Q: What is a kernel function?

A: A kernel function is a performance-critical function that processes and produces streams. Typical kernels functions include filters, transforms and motion estimation. Several kernel functions typically form a pipeline keeping streams local without touching external memory.

Q: How do I move streams to/from the lanes?

A: Based on its definition and dependencies the compiler and hardware automates the process. Loading of streams is done in the background and concurrent with execution for minimal overhead.

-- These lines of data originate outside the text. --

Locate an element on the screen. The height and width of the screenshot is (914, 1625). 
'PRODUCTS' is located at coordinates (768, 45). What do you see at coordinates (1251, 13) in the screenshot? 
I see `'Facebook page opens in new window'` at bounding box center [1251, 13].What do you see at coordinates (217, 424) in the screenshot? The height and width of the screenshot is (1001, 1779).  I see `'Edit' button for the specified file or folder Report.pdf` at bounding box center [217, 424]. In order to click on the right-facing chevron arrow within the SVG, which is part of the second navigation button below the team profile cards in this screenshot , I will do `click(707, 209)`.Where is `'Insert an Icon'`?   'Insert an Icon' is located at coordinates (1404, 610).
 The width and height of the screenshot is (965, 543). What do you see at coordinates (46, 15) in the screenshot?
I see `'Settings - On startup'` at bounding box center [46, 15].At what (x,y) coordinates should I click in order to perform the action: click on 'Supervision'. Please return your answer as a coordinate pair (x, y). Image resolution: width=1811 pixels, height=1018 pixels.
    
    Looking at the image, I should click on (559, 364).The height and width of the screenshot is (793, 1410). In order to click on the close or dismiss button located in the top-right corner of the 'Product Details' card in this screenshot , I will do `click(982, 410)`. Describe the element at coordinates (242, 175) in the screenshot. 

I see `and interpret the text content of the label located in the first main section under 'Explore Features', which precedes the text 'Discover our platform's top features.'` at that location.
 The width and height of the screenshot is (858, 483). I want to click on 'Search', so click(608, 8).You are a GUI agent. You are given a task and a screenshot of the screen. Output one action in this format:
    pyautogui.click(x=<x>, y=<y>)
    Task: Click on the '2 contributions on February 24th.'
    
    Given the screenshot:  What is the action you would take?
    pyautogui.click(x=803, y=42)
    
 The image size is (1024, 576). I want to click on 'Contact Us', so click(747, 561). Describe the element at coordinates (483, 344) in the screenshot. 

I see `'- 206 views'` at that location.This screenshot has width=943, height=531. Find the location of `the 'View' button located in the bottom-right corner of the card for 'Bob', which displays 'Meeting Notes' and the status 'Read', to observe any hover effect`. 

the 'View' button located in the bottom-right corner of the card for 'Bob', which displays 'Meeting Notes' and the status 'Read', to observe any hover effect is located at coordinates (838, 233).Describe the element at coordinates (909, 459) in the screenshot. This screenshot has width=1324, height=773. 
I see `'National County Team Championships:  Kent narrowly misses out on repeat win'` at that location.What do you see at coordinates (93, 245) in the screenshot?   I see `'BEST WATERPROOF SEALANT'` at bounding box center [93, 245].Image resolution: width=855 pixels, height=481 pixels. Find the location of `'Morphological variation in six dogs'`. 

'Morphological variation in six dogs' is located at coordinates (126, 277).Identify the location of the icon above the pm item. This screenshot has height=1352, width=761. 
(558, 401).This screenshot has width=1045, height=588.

The standard case is that the first data record of the stream is moved to Lane 0, next record to Lane 1 etc. Overlapping, redundant data is only loaded once and the stream definition can express more sophisticated access, such as strides and indexing, directly supported by a sophisticated hardware DMA.

Q: What about running multiple applications at the same time?

A: Multitasking is supported at thread-level by time-multiplexing in the same way as on a single-core device.


Hardware architecture

Q: How is it different from a traditional multi-core processor?

A: SPI's stream processors combine instruction-level parallelism (VLIW) and data-parallelism (SIMD). One program runs at a time across all lanes ("cores"), rather than different programs/threads on each core. For video, image and signal processing, data-parallel execution is more efficient compared to thread-parallel due to implicit load-balancing and synchonization. Die size and power is also consiberably less at eth same level of performacne due to a single instruction sequencer and instruction memory.

Q: Is a stream processor a reconfigurable type processor?

A: No. A stream processor is conventional processor that runs a software program. There is no "reconfiguration time" or proprietary hardware-centric programming involved.

Q: Is the hardware using specific acceleration blocks?

A: No. The raw performance and an efficient instruction set makes it possible to avoid fixed-function blocks that otherwise might degrade the flexibility and value of a DSP.


Applications

Q: I can see that this architecture can work well for simple data-parallel algorithms, but what about applications with more complex control code, conditionals and data dependencies?

A: The SPI architecture is designed to run complex algorithms. As an example, a HD H.264 codec has been ported, and imaging applications with serial depedencies, such as error diffusion, maps well to the architecture.

Q: What libraries are available?

A: SPI and ecosystem partners provide a growing and comprehensive set of kernels and complete applications for general DSP functions, video, and imaging. Examples of functions are FIR, DCT, FFT, convolutions, MIMO receiver, H.264, MPEG-4, MJPEG and audio codecs.